Given the distirbution function as follows:
$F(x) = x^2$ for $ 0 \leq x < \frac{1}{2}$, $F(x) = x$ for $\frac{1}{2} \leq x < 1$, $F(x) = 1$ for $x > 1$ and $F(x) = 0$ for $x<0$.
Is it true that the density then equals $f(x) = 2x$ for $0 \leq x < \frac{1}{2}$ and $f(x) = 1$ for $ \frac{1}{2} < x <1$ and $0$ else?
Because the integral doesn't sum up to 1, i.e. $\int_{-\infty}^{\infty} f(x)dx=\frac{3}{4} \neq 1$, or did I make a mistake somewhere?
$$ F_X(x)= \begin{cases} 0&\text{ if }& x<0\\ x^2&\text{ if }& 0\le x\le \frac12\\ x&\text{ if }&\frac12<x\le 1\\ 1&\text{ if }& x>1 \end{cases}$$
The graph of this cdf looks like this
$F$ does have a discontinuity at $\frac12$. The limit is $\frac14$ from the left and it is $\frac12$ from the right.

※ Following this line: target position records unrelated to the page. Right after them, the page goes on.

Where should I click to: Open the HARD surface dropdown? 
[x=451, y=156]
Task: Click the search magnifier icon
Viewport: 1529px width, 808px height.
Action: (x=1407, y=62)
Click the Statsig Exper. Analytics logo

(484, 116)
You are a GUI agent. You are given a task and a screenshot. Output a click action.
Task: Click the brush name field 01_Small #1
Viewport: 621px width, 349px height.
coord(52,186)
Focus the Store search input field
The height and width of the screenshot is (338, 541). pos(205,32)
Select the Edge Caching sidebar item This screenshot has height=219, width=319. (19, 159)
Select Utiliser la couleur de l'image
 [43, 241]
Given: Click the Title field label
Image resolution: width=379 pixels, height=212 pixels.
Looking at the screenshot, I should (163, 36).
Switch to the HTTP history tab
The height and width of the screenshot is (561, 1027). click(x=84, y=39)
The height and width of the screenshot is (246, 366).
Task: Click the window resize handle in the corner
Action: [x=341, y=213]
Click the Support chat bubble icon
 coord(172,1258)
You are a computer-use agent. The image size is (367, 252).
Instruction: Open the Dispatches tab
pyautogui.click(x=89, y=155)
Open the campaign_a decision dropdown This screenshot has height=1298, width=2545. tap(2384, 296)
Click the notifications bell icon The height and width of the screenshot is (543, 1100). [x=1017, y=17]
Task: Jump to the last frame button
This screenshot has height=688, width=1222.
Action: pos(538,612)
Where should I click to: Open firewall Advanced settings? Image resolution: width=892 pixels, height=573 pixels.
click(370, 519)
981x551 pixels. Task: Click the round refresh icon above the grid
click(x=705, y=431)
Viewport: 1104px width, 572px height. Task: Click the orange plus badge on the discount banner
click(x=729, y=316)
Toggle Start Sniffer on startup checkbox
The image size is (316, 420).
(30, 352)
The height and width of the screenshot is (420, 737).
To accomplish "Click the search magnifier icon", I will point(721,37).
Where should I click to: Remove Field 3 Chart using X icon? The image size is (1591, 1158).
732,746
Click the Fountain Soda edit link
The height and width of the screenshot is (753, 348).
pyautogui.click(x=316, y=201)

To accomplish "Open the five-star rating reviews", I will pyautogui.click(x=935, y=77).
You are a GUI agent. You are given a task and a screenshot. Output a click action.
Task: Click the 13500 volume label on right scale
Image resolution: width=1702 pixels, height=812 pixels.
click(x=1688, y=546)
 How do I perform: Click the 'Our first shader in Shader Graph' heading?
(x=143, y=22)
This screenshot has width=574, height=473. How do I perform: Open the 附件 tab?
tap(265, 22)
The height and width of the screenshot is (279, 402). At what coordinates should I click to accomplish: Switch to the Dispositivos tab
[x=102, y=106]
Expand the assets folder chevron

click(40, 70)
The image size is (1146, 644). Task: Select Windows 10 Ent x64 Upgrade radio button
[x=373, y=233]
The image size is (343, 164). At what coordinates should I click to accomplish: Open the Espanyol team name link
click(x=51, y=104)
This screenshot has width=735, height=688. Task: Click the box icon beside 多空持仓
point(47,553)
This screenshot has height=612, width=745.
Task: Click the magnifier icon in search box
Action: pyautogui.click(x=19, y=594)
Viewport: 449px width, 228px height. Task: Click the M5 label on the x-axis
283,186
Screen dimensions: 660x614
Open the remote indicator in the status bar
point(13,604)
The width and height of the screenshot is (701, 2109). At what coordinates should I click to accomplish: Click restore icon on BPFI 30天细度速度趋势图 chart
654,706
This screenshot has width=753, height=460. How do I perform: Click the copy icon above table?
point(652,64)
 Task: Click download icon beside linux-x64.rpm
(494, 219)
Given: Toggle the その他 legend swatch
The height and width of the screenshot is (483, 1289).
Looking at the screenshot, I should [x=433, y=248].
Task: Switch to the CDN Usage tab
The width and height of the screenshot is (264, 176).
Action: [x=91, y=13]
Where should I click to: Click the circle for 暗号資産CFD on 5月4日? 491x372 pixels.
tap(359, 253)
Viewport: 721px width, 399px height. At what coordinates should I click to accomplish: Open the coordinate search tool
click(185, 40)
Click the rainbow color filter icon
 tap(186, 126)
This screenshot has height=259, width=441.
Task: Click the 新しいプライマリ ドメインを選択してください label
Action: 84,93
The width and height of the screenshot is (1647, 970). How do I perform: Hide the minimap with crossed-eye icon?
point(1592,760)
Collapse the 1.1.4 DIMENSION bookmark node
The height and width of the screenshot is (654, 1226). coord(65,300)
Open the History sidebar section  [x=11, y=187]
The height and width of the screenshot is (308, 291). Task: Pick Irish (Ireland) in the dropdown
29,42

The point is that there is a jump of $\frac14$ at $\frac12$.
So, there is no density because there is a single point $\left(\frac12\right)$ whose probability is $\frac14$.
The distribution consists of an absolute continuous part, the density mentioned by the OP (its integral is $\frac34$) and an atom. The total probabilty is $1$.